╭─ SELECTED PASSAGE
Current rating of pin header?

[Faringdon]

Hi,
We are using this type of  pin header to carry 6A of current onto a little daughter PCB containing PFC sense resistors….

Pin header
https://uk.farnell.com/harwin/m20-9990845/header-1row-8way/dp/1022256

Its datasheet, says  each pin is rated for 3A of current. However,  that presumably means when mated with  a socket housing such as eg….

Socket housing
https://uk.farnell.com/harwin/m20-1060800/crimp-housing-8way/dp/865667?MER=sy-me-pd-mi-acce

When soldered direct from one PCB to the other, we presume the current rating per pin is far higher than 3A?

{EDIT: Please note we are not using the socket housing, we are soldering the pin header into PTH's at  either end. END-OF-EDIT}

[Terry Bites]

RTFM 3A is 3A. Why psuh your luck? It wont't melt at 6A but you will are risking a 20mV drop or 20mW of lost power. The mated value may be higher or lower in contact reistance.
6A .03R go figure.

[Jeff eelcr]

Soldered to PCB on both sides would be higher, by how much?
Test one connector terminal at 6 amps, it should not be hot
or get hot after time. If it does try 2 terminals.
Jeff

[Faringdon]

My apologies, i should have made clear that we are not using the socket housing, we will be soldering the pin header at  both ends, as Jeff eelcr kindly alludes.

[alm]

I'd find a table of wire sizes to max current based on temperature rise and voltage drop, and see what the max current would be for a wire of this surface area. How much voltage drop you can tolerate will depend on your application and the voltage. A 24 V rail is obviously less sensitive to voltage drop than a 1.8 V rail.
╰─
╭─ EXCERPTED RECORDS
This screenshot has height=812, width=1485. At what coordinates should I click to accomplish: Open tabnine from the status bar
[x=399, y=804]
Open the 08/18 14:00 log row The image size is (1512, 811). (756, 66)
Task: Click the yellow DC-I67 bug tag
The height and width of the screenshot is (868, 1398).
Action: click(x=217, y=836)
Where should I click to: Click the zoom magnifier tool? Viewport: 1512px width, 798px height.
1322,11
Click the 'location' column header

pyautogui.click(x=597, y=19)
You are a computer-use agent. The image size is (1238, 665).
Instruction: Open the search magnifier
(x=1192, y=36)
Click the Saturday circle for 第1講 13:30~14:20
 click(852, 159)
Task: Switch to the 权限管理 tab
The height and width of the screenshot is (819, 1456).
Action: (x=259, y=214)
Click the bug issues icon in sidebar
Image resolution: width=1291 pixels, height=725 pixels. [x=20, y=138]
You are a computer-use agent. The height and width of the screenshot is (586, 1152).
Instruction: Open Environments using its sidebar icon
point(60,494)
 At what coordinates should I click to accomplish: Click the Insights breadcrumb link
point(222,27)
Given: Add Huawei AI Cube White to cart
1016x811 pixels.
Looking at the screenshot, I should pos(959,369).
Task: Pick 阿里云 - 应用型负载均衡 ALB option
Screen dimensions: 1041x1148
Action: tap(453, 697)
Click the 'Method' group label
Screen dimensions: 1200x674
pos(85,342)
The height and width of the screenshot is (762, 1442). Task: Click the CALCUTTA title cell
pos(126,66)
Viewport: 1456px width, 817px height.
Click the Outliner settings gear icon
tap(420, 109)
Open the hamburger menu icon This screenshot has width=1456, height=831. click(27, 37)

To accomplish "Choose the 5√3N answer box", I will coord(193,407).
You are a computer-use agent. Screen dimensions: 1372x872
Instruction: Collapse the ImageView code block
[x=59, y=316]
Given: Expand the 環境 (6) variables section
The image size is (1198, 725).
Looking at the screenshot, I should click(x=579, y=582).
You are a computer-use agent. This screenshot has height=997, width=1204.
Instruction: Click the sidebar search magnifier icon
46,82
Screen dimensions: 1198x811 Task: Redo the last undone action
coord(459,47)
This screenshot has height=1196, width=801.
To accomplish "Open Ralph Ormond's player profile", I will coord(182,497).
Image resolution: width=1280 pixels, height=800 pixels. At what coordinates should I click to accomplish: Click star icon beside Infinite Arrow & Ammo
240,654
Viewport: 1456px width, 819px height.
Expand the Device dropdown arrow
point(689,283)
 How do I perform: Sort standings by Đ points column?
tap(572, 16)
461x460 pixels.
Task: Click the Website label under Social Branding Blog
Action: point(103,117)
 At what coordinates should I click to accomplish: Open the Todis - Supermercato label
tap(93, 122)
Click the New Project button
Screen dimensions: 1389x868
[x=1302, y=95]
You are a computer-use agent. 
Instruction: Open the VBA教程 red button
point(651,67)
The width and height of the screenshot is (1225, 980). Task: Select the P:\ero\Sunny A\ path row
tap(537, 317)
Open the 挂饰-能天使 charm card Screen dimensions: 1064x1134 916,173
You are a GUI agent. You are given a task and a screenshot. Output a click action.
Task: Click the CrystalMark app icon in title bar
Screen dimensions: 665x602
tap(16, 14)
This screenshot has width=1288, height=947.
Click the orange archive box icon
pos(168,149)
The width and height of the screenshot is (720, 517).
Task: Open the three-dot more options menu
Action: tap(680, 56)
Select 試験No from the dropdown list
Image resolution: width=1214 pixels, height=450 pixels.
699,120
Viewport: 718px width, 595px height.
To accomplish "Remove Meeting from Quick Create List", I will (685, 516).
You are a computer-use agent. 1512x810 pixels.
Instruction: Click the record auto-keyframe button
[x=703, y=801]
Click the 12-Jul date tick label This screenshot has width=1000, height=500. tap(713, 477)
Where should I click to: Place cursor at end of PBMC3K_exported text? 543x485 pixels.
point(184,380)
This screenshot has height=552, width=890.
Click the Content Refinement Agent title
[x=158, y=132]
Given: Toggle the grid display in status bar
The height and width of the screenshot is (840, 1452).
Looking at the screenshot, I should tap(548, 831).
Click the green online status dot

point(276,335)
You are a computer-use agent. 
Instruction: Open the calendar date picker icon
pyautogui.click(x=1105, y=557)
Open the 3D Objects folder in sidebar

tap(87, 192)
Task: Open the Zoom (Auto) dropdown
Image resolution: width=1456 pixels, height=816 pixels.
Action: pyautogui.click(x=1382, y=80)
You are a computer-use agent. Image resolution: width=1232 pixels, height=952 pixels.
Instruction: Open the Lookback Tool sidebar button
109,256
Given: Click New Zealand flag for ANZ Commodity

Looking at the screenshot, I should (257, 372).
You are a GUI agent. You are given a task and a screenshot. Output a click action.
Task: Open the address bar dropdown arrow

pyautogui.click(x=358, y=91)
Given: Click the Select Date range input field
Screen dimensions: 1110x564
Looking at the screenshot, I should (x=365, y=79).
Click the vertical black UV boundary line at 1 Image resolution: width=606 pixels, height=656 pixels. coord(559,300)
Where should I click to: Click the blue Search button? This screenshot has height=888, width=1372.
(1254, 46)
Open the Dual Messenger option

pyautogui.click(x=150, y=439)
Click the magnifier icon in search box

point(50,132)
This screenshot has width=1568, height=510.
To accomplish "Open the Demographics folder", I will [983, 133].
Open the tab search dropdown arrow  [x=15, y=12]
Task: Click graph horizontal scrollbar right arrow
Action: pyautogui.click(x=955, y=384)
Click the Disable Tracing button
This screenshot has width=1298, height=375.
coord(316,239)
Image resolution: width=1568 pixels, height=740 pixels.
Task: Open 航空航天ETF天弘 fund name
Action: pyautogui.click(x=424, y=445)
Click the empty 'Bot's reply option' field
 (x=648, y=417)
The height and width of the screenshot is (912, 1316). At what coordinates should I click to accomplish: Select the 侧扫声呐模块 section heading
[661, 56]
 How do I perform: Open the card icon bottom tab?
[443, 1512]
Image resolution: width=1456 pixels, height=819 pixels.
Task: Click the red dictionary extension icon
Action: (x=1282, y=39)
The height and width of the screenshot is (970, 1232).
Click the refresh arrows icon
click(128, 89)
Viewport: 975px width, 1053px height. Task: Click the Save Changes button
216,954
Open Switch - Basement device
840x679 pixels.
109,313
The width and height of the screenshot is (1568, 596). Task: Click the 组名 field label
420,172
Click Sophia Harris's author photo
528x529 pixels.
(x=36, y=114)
╰─
Continue the forum thread on the current rating of a pin header, picking up after its last post. The listing isn't needed for anything here.

## ANSWER TO THIS TASK
I'd think for the 10mm or so you could get away with more current, but I haven't done the math.

[Siwastaja]

2-3A is very typical maximum rating.

This is indeed related to the mating of the socket. The contacts are tiny and do not have much force.

But if you just use short pin header, pins directly soldered on PCB both ends, I see really no problem with 6A. You can easily qualify the heating by a simple test since the uncertainty of the contact resistance is removed.

There still is a risk that if you buy another brand, they use different alloy with worse electrical conductivity, but if the PCB-PCB separation is just a few millimeters, it's quite far-fetched. The pins are thick, after all, and the PCBs will act as heatsinks. I wouldn't be surprised if you could pull of something ridiculously high like 20-30A, given the PCB tracks can handle this!

[langwadt]

My apologies, i should have made clear that we are not using the socket housing, we will be soldering the pin header at  both ends, as Jeff eelcr kindly alludes.

then it just like a piece of wire, not a header/socket combination

[JustMeHere]

You can always use more than one pin to conduct the power.   You should derate.  If it says 3A then back off 20%. 

[eugene]

Bottom line physics is that the current carrying capacity of a conductor is purely a function of heat dissipation (IR heating due to the resistance of the conductor.) If you can remove the heat, then that pin header can conduct 10000A.

To put it differently, it's about temperature rise. The current ratings of different gauge wire is based entirely on the presumed allowable temperature rise. If the temperature of the pin when conducting 6A is acceptable to you, then the pin can handle 6A.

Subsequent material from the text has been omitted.